В середке вольготно расположился невысокий плотный мужчинка, – рубаха с запояской, картуз не снял даже когда сел за стол, лысина у него, что ли? – макнул в чернильницу ручку и навис над белым плотным листом. Как есть – купчина собрался сальдо с бульдой скрестить.

Слева пристроился тощий человечишка в куцем пиджачке и круглых проволочных очках. Колхозный счетовод с маузером на боку и мандатом за пазухой? Следователь НКВД районного масштаба?

– Вста-а-ть! – тут как тут выскочил урковатый парень, который третьего дни вел Илью по лестнице. Донкович, привычно, прошкрябал курткой о стену. В левом углу суетливо вскочил харьковчанин. В правом молчали.

– Помогите встать своему товарищу! – уставил на Илью кривоватый палец чекист.

– Его теперь только трубы Страшного Суда поднимут, – хрипло, как со сна отозвался Донкович.

– Помре сам или помогли? – пророкотал буслаевидный детина.

– Сам.

– Это – он! Он! – тыча в Илью, кинулся к решетке сосед. – Я видел. Я сообщил!

– Ваш сигнал принят, – заверил его чекист.

О как быстро договорились!

– Требую внести в протокол, – зашелся тем временем чекист. – Совершено убийство заключенным своего товарища.

– Карается отправкой в отряды, – меланхолично заметил бас. – Но сначала тело осмотрим.

– Мне и так все ясно, – уперся очкастый. – Убил из корыстных побуждений, дабы завладеть имуществом. Записали?

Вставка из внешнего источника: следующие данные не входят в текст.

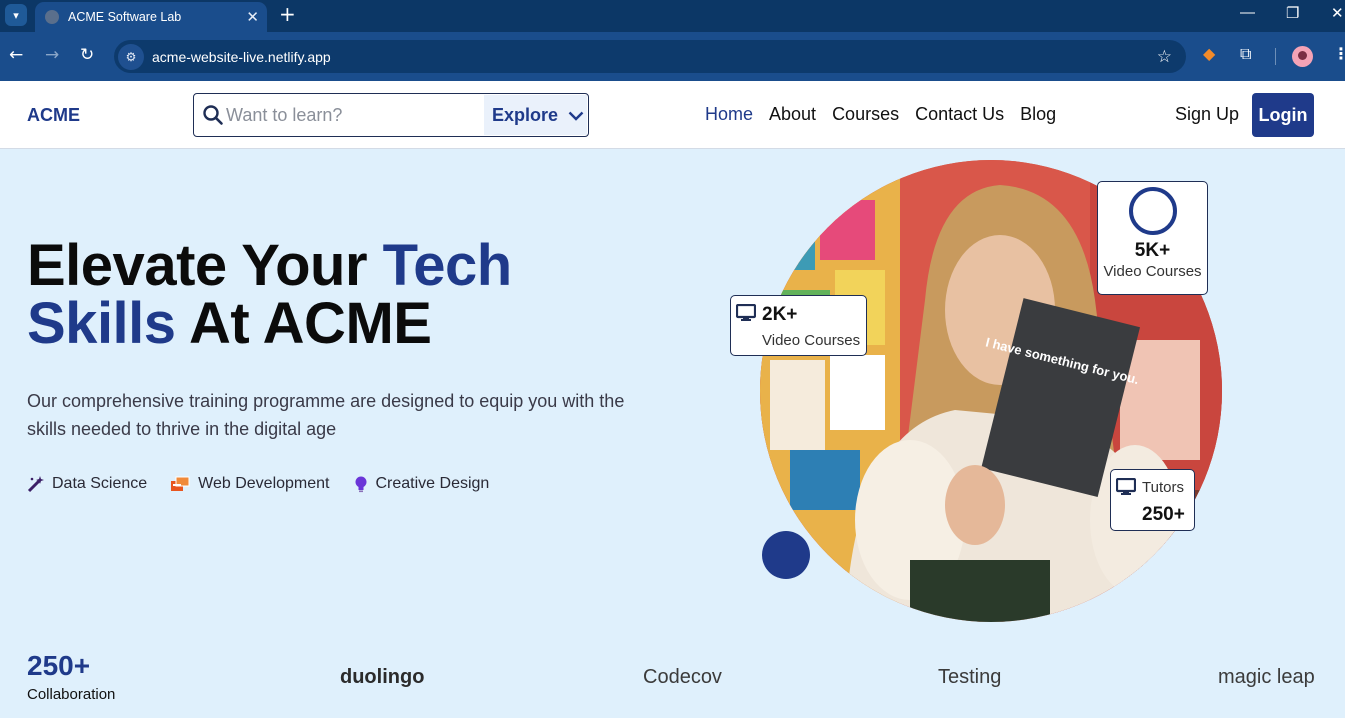 This screenshot has height=718, width=1345. What do you see at coordinates (1163, 488) in the screenshot?
I see `stat-label: Tutors` at bounding box center [1163, 488].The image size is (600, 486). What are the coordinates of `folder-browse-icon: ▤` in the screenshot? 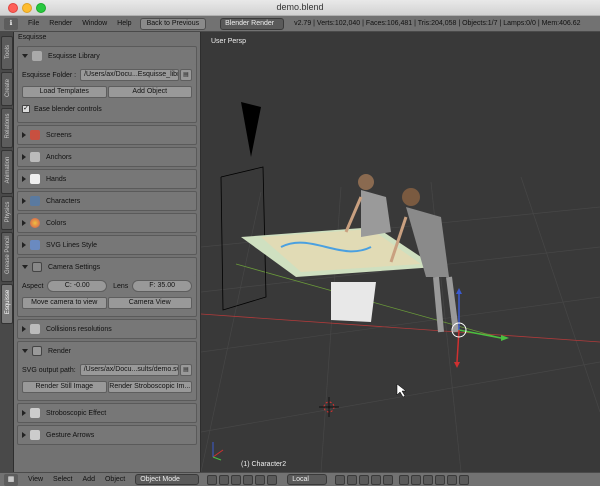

– Ниче я не писал, – отозвался картуз. – Папир кончился. Надо к господину Алмазову за чистым листом посылать. А пока Ивашка бегает, тело осмотрим.

– Нет, это возмутительно…

– Ну-ка, ну-ка? – ехидно переспросил «картуз». – Чем ты недоволен?! Тем, что чистый государственный папир господин Алмазов по счету выдает?

– Не это. . .

– Это, это! Так и запишем. У меня для твоих возмущений отдельный листок припасен. При свидетелях сказано.

– Не было этого!

– Было. Было!

– Кончай базар, – конструктивно грянул бас. – Пока Ивашка за гумагой бегает, дело надо править. Вы, двое, покойного разденьте и положите у решетки, сначала кверху пузом, потом кверху гузном.

Стараясь не испачкаться, Илья начал раздевать, закоченевшее тело. Всей одежды, оказалось, квадратная тряпка с дырой для головы и поясок. На веревочке болтался тощий кошель.

– Из каких такой будет? – задумчиво прогудел «Буслай», разглядывая, не до конца разогнутый, труп. – Слышь, лекарь, говоришь, сам преставился? От заразы, или как?

– От болезни, – осторожно пояснил Илья.

– Зараза у него переходчивая?

Отвечай тут! Совратъ? А вдруг придет штатный судмедэксперт и примитивно объяснит трибуналу, что за болезнь у почившего. Тут ведь и так и эдак можно повернуть. Тогда – сидеть не пересидеть. Да еще лжецом ославят. В компании чокнутого хохла оставаться не хотелось. А следователь-то как обрадуется. Не иначе, Илье государственную измену припаяет: от усекновения головы, до отправки в горячий цех – уголь под котлы таскать.

– Если долго рядом с ним жить, есть из одной посуды, спать в одной постели, – начал изворачиваться Донкович, – можно заболеть. Но это совсем не значит, что сразу наступит смерть. Сия хворь излечима.

– Не запутывайте следствие, проявленец, отвечайте на поставленный вопрос! – влез трибуналыцик в куцем пиджачке. – Назовите болезнь.

– Казеозная пневмония, – осторожно выговорил Илья и весь подобрался. Сейчас его могли приговорить к пожизненному заключению в карантине.

Но, обдуманное и взвешенное признание, повлекло за собой совершенно парадоксальные выводы судей:

– Болезнь пневмония общеизвестна, – категорично заявил «пенсне». – Для окружающих она не опасна. – А далее шёл головоломный выверт. – Проявленец объявивший себя врачем, считаю, нарочно запутывает следствие, то бы и далее жить в условиях изолятора на полном государственном обеспечении.